Poloa is situated at the western end of Tutuila Island, around 19 mi from Pago Pago. It takes about 30 minutes by car to travel from Fagatogo to Poloa. A half-moon bay outlines Poloa's coastline and sandy beaches. The steep forested mountains rise high on its northern boundaries. It is located on a mountain range and slopes of land that leads down to the coast. Villagers constructed their homes on mounds of land on the mountaintops and on the slopes and some flatlands. The public access road winds through Poloa from the open tunnel on the mountaintop and down to the low-lying lands of the village. The village is basically separated by mountain ridges and cliffs. The coastal-lying parts of town are known as Poloa-Lalo, while the sub-village situated on the mountaintop is known as Poloa-Luga.

==Economy==
The majority of employed villagers work with the Government of American Samoa, however, a small number of residents work for businesses in the private sector or at the StarKist Tuna Canneries in Atu'u. Others stay in the village throughout the year as fishermen and/or farmers as their ancestors. Chickens are raised openly, not in pens. Small farms for everyday use often include Puka and Palagi bananas. Many residents depend on the soil and ocean for most of their diet. Subsistence farming is very common and includes crops such as banana, taro, papaya, avocado, giant taro, yam, and vegetables. Raising pigs and chickens are common and is done through the traditional way of poultry farming.

==Demographics==

| Year | Population |
|---|---|
| 2020 | 130 |
| 2010 | 193 |
| 2000 | 203 |
| 1990 | 176 |
| 1980 | 126 |
| 1970 | 166 |
| 1960 | 119 |
| 1950 | 130 |
| 1940 | 95 |
| 1930 | 49 |

The population according to the 2010 U.S. census was 193, compared to 203 at the 2000 U.S. census. The reason for this recent drop was overseas migration to the mainland United States and Western Samoa.

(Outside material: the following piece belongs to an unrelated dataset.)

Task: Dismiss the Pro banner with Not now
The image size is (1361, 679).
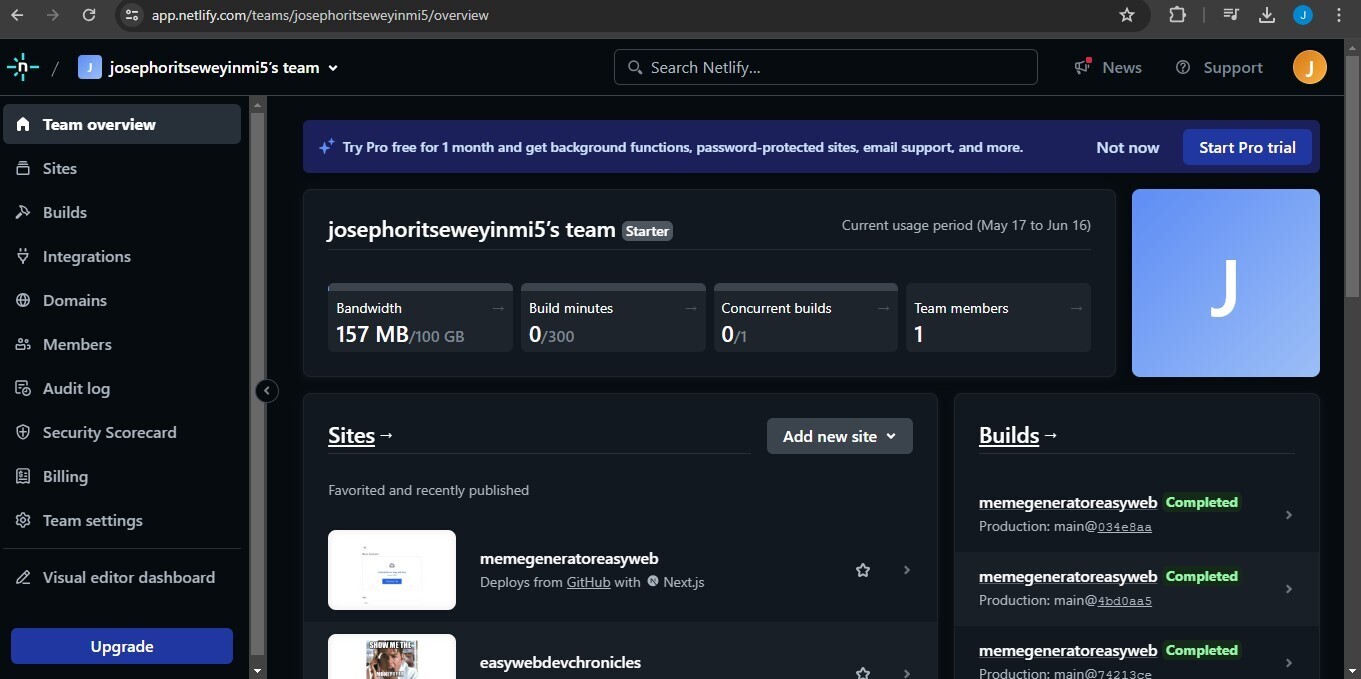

The number of residents as of 2018 is 250. Elementary school children enrolled in public school previously attended Taputapu Elementary School in Poloa, but in the wake of the 2009 tsunami, children now attend Alataua Lua Elementary School in Nua. High school students attend Leone High School in Leone. There are two main churches in town: Congregational Christian Church in American Samoa (CCCAS) and the Methodist church. A few residents worship at the Seventh-day Adventist Church in Leone.